To do :: From the material beneath, pull every line with the word "Given".

Records shown ::
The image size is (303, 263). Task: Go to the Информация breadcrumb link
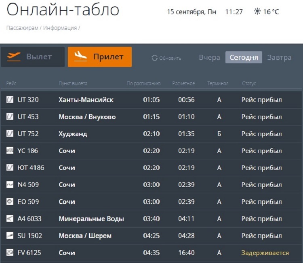(x=60, y=28)
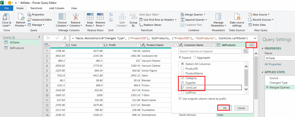Click the Refresh Preview icon
The height and width of the screenshot is (117, 295).
coord(21,17)
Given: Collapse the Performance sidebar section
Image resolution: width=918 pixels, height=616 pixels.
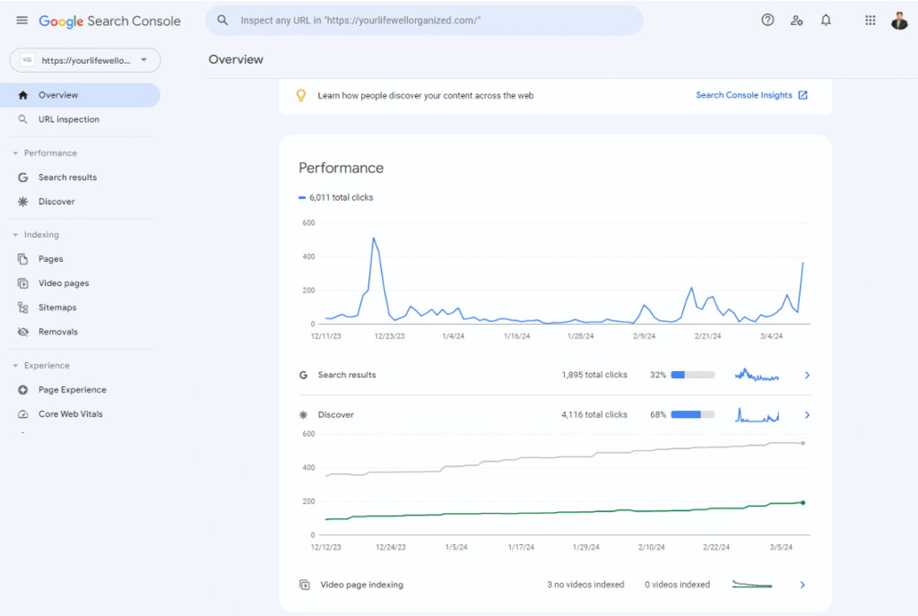Looking at the screenshot, I should point(16,153).
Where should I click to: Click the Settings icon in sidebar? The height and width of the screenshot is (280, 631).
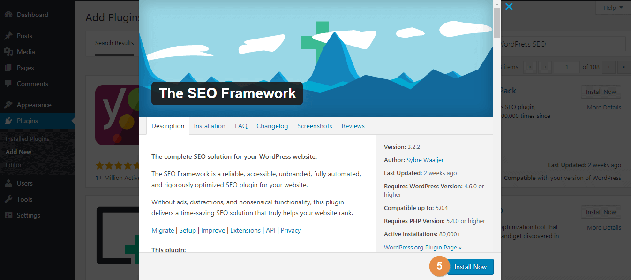(x=8, y=215)
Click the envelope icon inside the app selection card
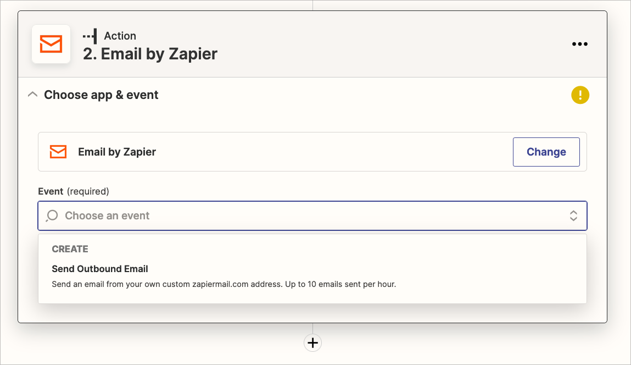 [58, 152]
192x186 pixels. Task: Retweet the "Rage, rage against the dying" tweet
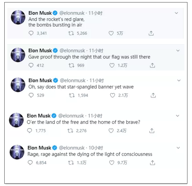coord(71,163)
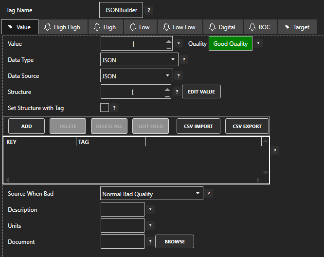
Task: Open the Data Type dropdown
Action: 139,60
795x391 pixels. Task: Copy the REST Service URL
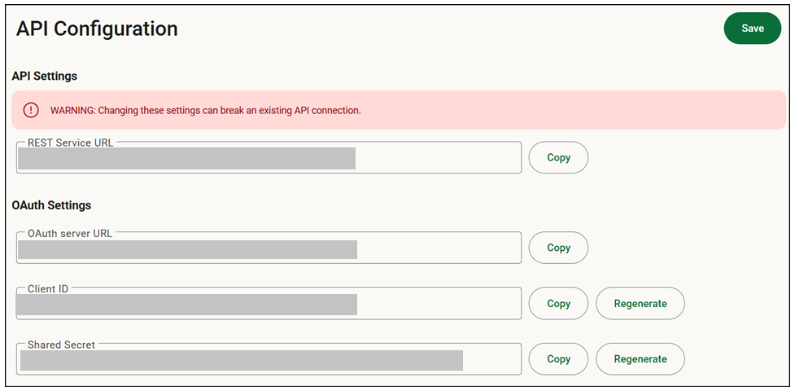click(x=558, y=157)
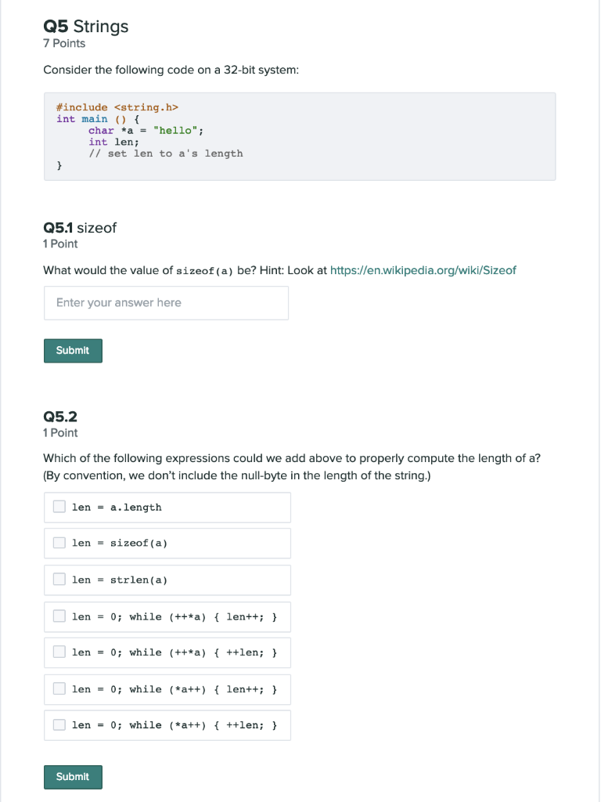The width and height of the screenshot is (601, 802).
Task: Check the "len = a.length" option
Action: tap(59, 507)
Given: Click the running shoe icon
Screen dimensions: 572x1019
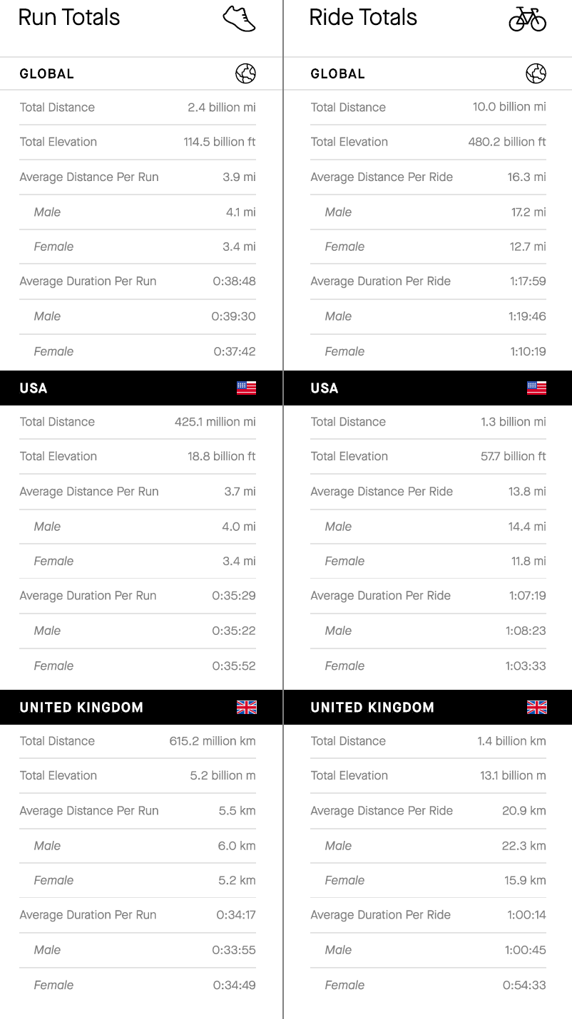Looking at the screenshot, I should [239, 19].
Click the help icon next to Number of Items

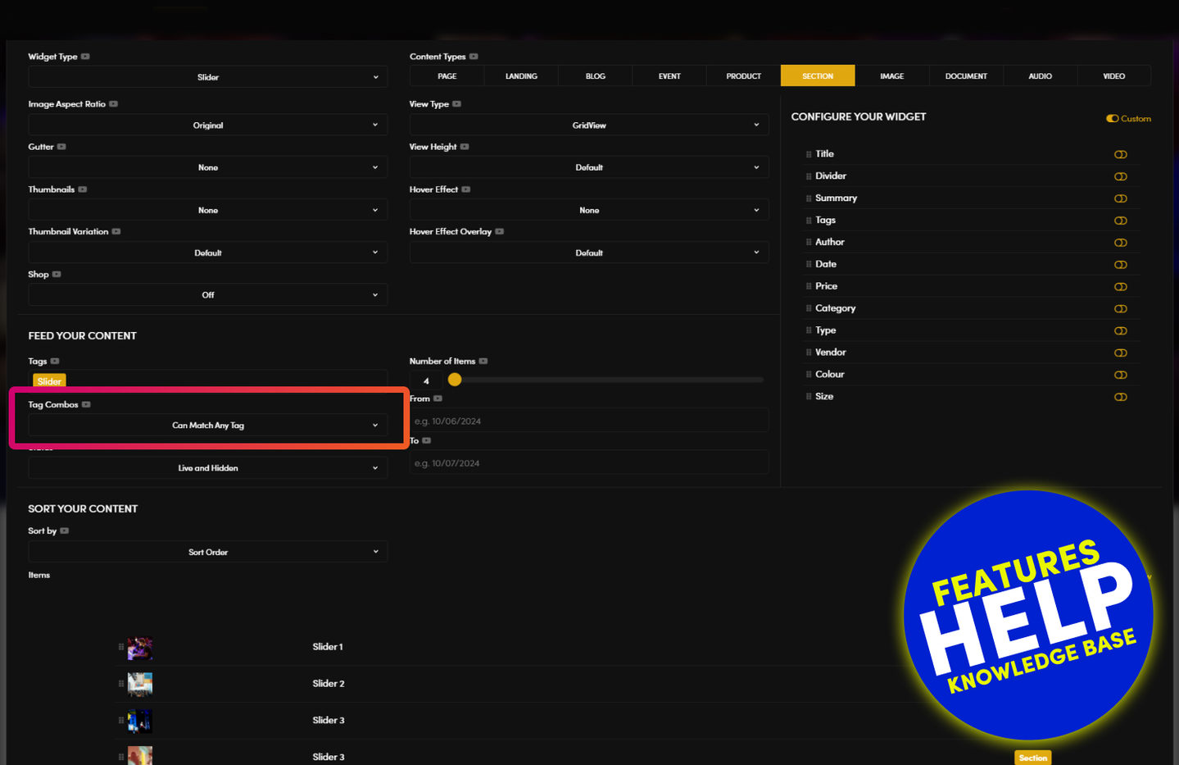tap(483, 361)
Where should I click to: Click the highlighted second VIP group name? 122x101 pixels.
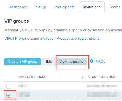(x=24, y=95)
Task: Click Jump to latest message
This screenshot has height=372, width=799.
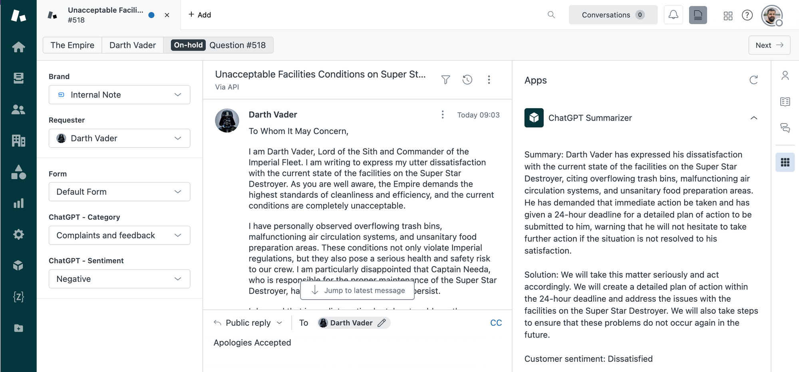Action: [x=358, y=290]
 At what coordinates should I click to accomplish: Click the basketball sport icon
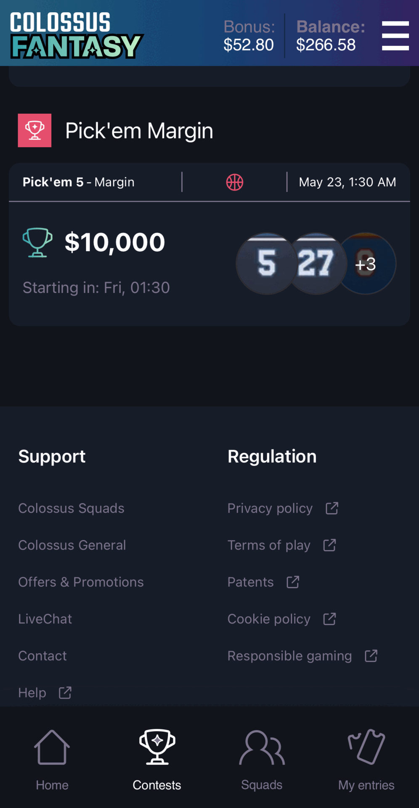pyautogui.click(x=235, y=182)
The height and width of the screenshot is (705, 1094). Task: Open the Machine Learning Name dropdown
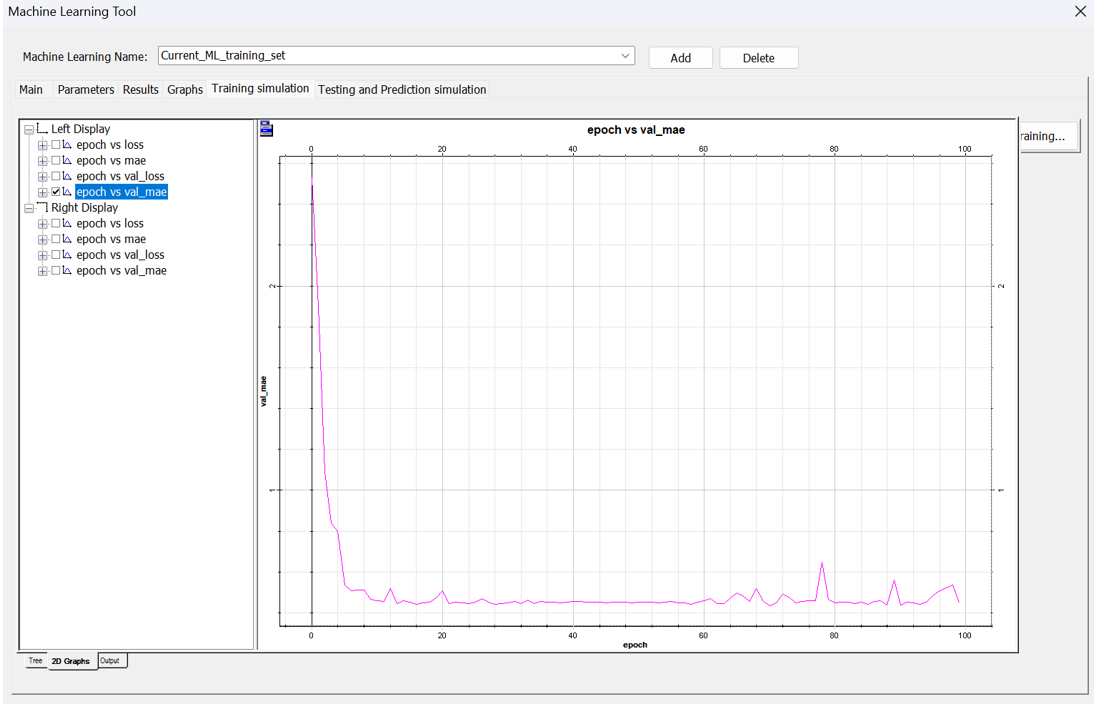point(625,56)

Solution below ::
Given: Collapse the Performance sidebar section
Given: Click the running shoe icon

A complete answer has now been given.